### Goal of the exercise
Print the records below once again, exactly as they were given.

Data excerpts
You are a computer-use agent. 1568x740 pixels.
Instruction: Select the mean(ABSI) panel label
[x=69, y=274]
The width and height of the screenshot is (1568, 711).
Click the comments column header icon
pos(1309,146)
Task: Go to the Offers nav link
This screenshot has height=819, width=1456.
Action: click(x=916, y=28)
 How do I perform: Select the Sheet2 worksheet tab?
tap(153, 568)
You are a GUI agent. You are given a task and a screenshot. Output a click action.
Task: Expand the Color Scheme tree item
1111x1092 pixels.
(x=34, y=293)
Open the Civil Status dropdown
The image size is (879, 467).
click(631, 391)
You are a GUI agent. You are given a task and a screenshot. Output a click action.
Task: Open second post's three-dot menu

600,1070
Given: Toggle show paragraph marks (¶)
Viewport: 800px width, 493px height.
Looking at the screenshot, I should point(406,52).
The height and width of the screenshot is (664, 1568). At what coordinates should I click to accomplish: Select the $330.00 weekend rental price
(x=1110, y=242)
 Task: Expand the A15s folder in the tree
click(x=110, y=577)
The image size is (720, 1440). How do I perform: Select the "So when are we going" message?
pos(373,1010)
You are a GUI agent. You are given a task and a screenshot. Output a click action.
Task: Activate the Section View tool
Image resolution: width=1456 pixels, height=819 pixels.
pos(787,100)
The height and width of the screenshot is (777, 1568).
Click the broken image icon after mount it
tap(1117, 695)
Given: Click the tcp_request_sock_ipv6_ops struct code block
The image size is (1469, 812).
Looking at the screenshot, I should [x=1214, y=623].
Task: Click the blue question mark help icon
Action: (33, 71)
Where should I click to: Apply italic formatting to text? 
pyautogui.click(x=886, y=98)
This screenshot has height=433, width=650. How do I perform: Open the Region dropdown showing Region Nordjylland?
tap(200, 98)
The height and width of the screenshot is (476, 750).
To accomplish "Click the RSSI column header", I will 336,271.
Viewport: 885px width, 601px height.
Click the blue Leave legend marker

### Completed task
You are a computer-use agent. 1568x740 pixels.
Instruction: Select the mean(ABSI) panel label
[x=69, y=274]
The width and height of the screenshot is (1568, 711).
Click the comments column header icon
pos(1309,146)
Task: Go to the Offers nav link
This screenshot has height=819, width=1456.
Action: click(x=916, y=28)
 How do I perform: Select the Sheet2 worksheet tab?
tap(153, 568)
You are a GUI agent. You are given a task and a screenshot. Output a click action.
Task: Expand the Color Scheme tree item
1111x1092 pixels.
(x=34, y=293)
Open the Civil Status dropdown
The image size is (879, 467).
click(631, 391)
You are a GUI agent. You are given a task and a screenshot. Output a click action.
Task: Open second post's three-dot menu

600,1070
Given: Toggle show paragraph marks (¶)
Viewport: 800px width, 493px height.
Looking at the screenshot, I should point(406,52).
The height and width of the screenshot is (664, 1568). At what coordinates should I click to accomplish: Select the $330.00 weekend rental price
(x=1110, y=242)
 Task: Expand the A15s folder in the tree
click(x=110, y=577)
The image size is (720, 1440). How do I perform: Select the "So when are we going" message?
pos(373,1010)
You are a GUI agent. You are given a task and a screenshot. Output a click action.
Task: Activate the Section View tool
Image resolution: width=1456 pixels, height=819 pixels.
pos(787,100)
The height and width of the screenshot is (777, 1568).
Click the broken image icon after mount it
tap(1117, 695)
Given: Click the tcp_request_sock_ipv6_ops struct code block
The image size is (1469, 812).
Looking at the screenshot, I should [x=1214, y=623].
Task: Click the blue question mark help icon
Action: (33, 71)
Where should I click to: Apply italic formatting to text? 
pyautogui.click(x=886, y=98)
This screenshot has height=433, width=650. How do I perform: Open the Region dropdown showing Region Nordjylland?
tap(200, 98)
The height and width of the screenshot is (476, 750).
To accomplish "Click the RSSI column header", I will 336,271.
Viewport: 885px width, 601px height.
Click the blue Leave legend marker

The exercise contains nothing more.